● **DIRECTIONS**: Would you please retype the records that follow, word for word?

● **DATASET**:
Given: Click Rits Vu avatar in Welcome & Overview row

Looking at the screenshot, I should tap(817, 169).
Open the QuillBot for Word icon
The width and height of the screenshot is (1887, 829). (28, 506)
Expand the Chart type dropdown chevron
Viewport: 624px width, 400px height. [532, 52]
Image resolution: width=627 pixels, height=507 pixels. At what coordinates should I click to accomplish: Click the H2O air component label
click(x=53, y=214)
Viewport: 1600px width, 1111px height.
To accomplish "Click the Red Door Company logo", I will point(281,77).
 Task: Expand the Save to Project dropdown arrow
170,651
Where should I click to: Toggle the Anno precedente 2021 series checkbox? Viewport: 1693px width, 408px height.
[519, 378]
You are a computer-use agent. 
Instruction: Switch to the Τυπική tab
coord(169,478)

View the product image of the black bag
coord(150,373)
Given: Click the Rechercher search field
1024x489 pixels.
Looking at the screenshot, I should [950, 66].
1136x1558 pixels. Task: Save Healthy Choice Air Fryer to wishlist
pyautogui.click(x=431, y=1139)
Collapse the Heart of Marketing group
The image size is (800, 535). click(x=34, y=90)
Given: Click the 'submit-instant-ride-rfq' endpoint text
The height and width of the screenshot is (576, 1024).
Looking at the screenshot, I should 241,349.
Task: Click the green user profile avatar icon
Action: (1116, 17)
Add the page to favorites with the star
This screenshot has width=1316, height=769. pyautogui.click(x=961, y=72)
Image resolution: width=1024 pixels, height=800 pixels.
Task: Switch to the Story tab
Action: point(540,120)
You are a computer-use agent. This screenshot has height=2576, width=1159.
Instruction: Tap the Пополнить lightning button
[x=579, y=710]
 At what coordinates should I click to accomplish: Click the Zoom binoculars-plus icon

● **ANSWER BOX**:
Given: Click Rits Vu avatar in Welcome & Overview row

Looking at the screenshot, I should tap(817, 169).
Open the QuillBot for Word icon
The width and height of the screenshot is (1887, 829). (28, 506)
Expand the Chart type dropdown chevron
Viewport: 624px width, 400px height. [532, 52]
Image resolution: width=627 pixels, height=507 pixels. At what coordinates should I click to accomplish: Click the H2O air component label
click(x=53, y=214)
Viewport: 1600px width, 1111px height.
To accomplish "Click the Red Door Company logo", I will point(281,77).
 Task: Expand the Save to Project dropdown arrow
170,651
Where should I click to: Toggle the Anno precedente 2021 series checkbox? Viewport: 1693px width, 408px height.
[519, 378]
You are a computer-use agent. 
Instruction: Switch to the Τυπική tab
coord(169,478)

View the product image of the black bag
coord(150,373)
Given: Click the Rechercher search field
1024x489 pixels.
Looking at the screenshot, I should [950, 66].
1136x1558 pixels. Task: Save Healthy Choice Air Fryer to wishlist
pyautogui.click(x=431, y=1139)
Collapse the Heart of Marketing group
The image size is (800, 535). click(x=34, y=90)
Given: Click the 'submit-instant-ride-rfq' endpoint text
The height and width of the screenshot is (576, 1024).
Looking at the screenshot, I should 241,349.
Task: Click the green user profile avatar icon
Action: (1116, 17)
Add the page to favorites with the star
This screenshot has width=1316, height=769. pyautogui.click(x=961, y=72)
Image resolution: width=1024 pixels, height=800 pixels.
Task: Switch to the Story tab
Action: point(540,120)
You are a computer-use agent. This screenshot has height=2576, width=1159.
Instruction: Tap the Пополнить lightning button
[x=579, y=710]
 At what coordinates should I click to accomplish: Click the Zoom binoculars-plus icon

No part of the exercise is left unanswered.